======== GIVEN DATA ========
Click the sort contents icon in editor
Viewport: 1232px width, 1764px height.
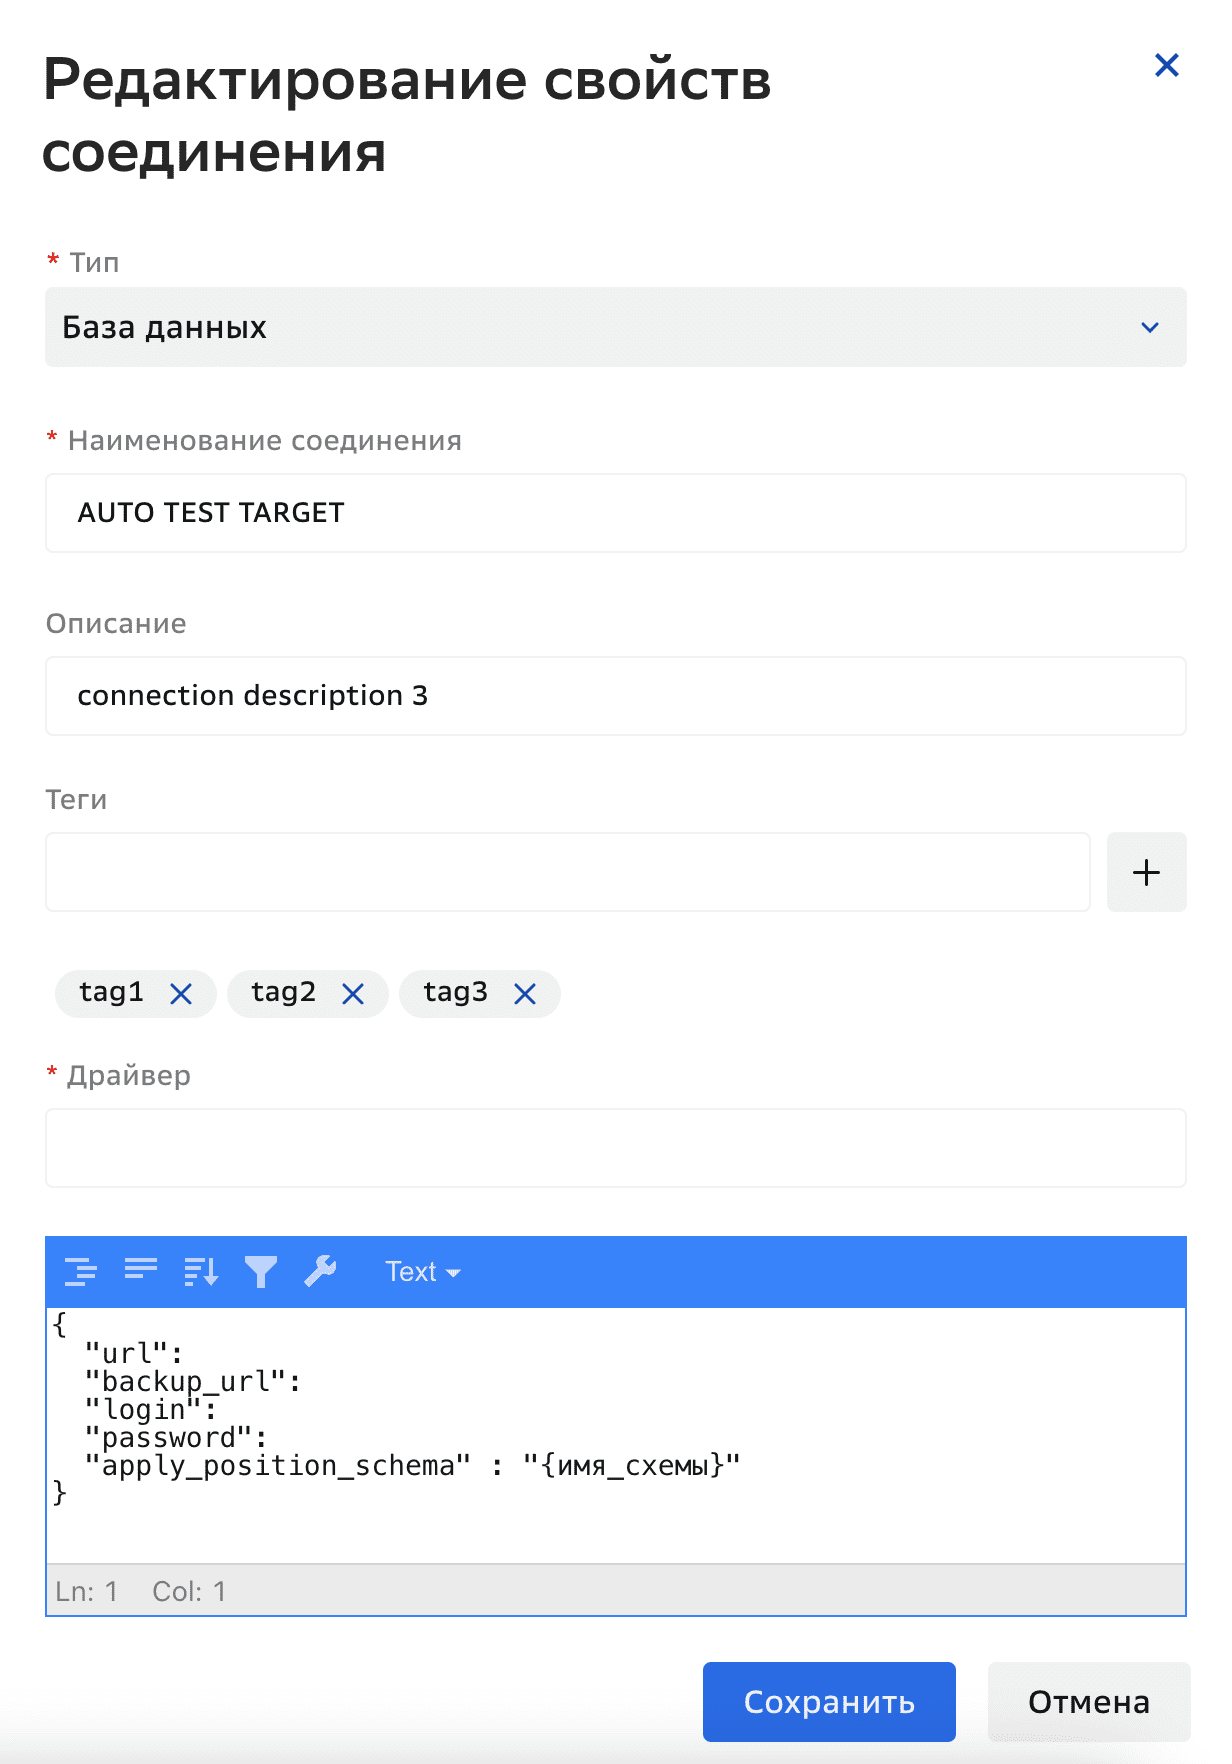point(201,1271)
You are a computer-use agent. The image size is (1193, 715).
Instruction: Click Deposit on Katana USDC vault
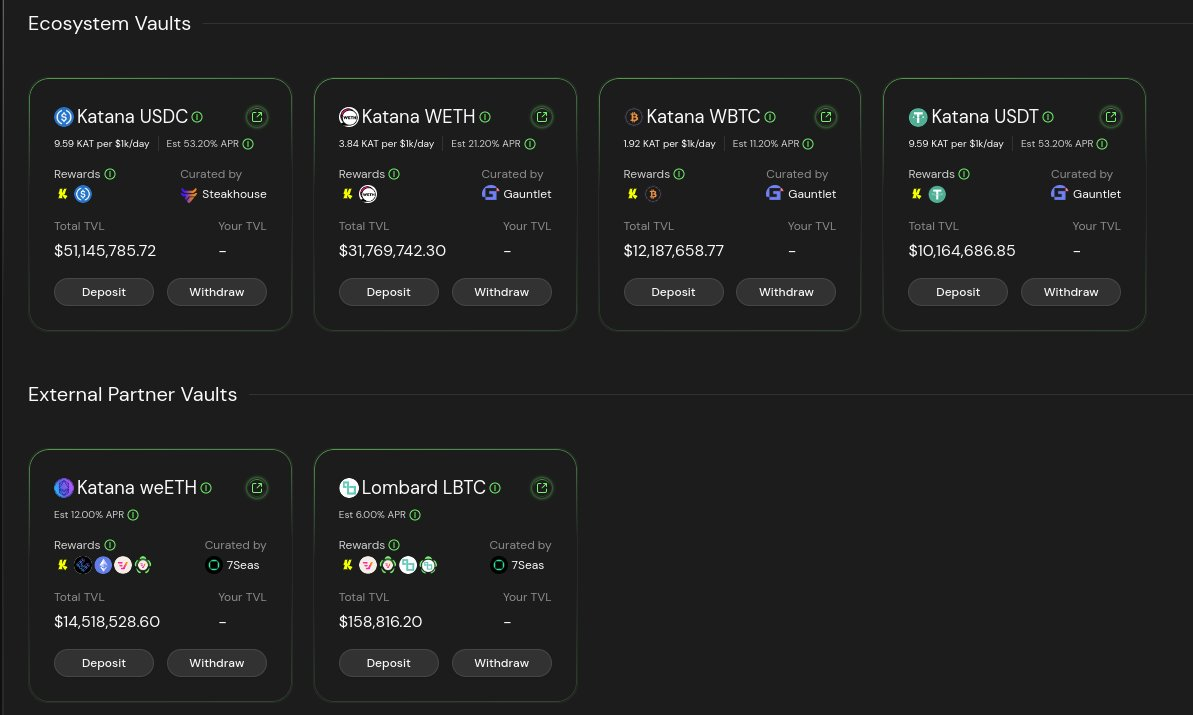pos(104,292)
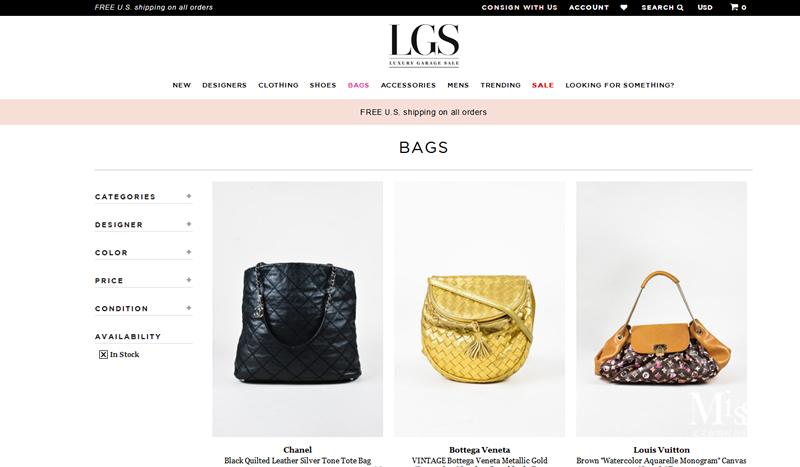The height and width of the screenshot is (467, 800).
Task: Expand the Price filter plus icon
Action: point(189,280)
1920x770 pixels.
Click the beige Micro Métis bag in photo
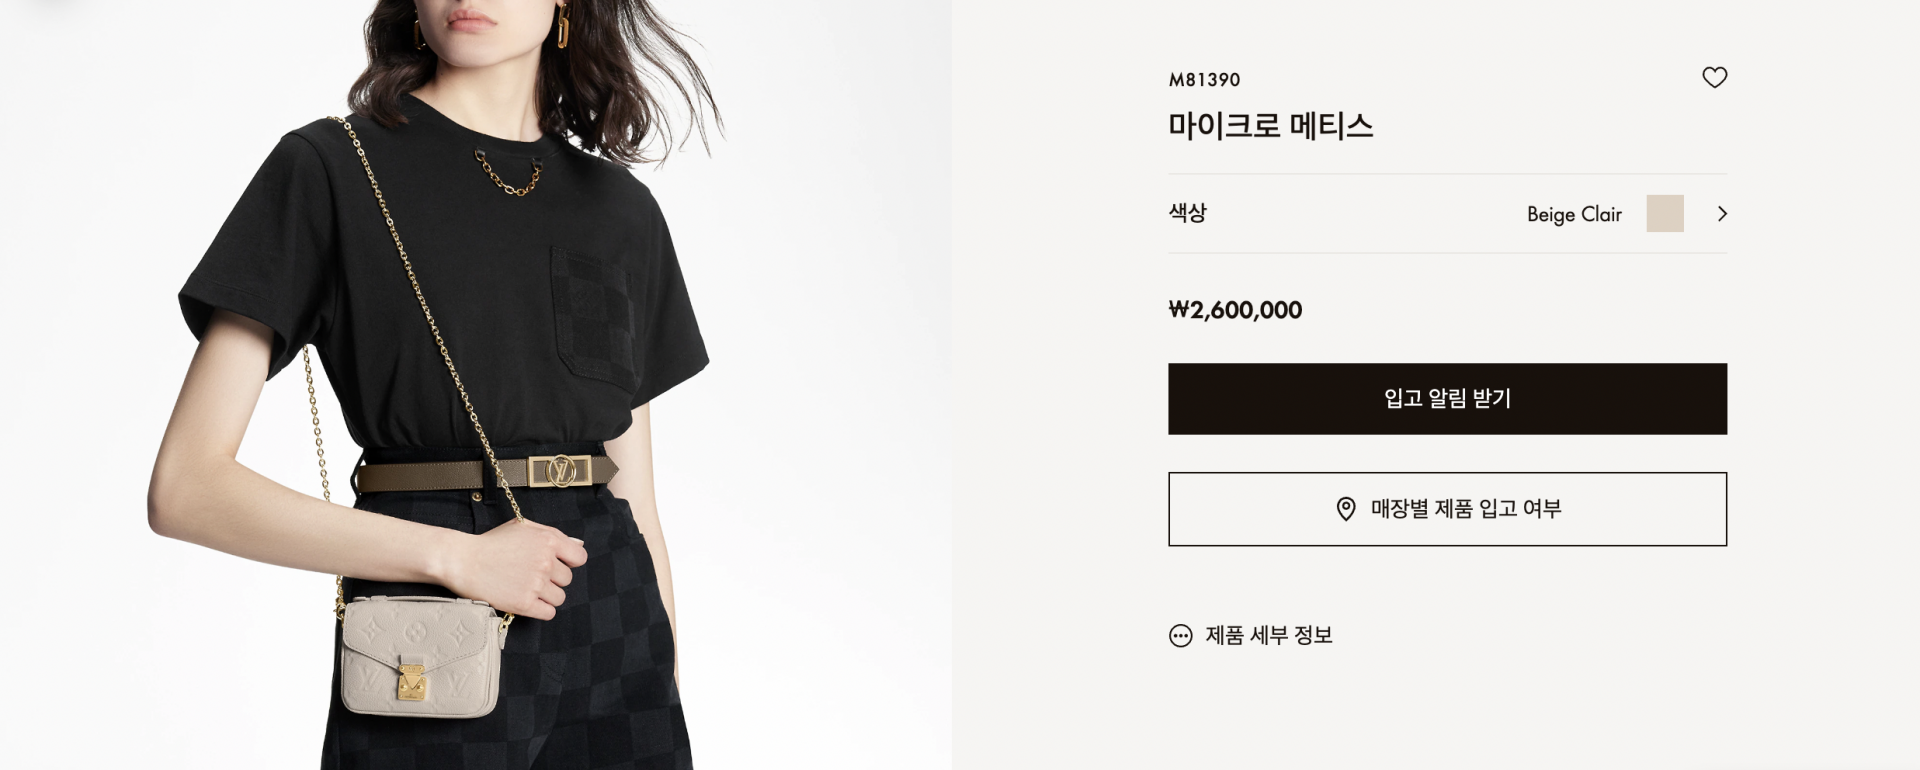pos(420,656)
========
Only the pictures are to be left out; repeat all other material exactly.

__PROBLEM SOLUTION__
Click the sort contents icon in editor
Viewport: 1232px width, 1764px height.
point(201,1271)
You are a computer-use agent. The image size is (1193, 715).
Instruction: Click Deposit on Katana USDC vault
pos(104,292)
The height and width of the screenshot is (467, 800).
Task: Expand the Price filter plus icon
Action: point(189,280)
1920x770 pixels.
Click the beige Micro Métis bag in photo
pos(420,656)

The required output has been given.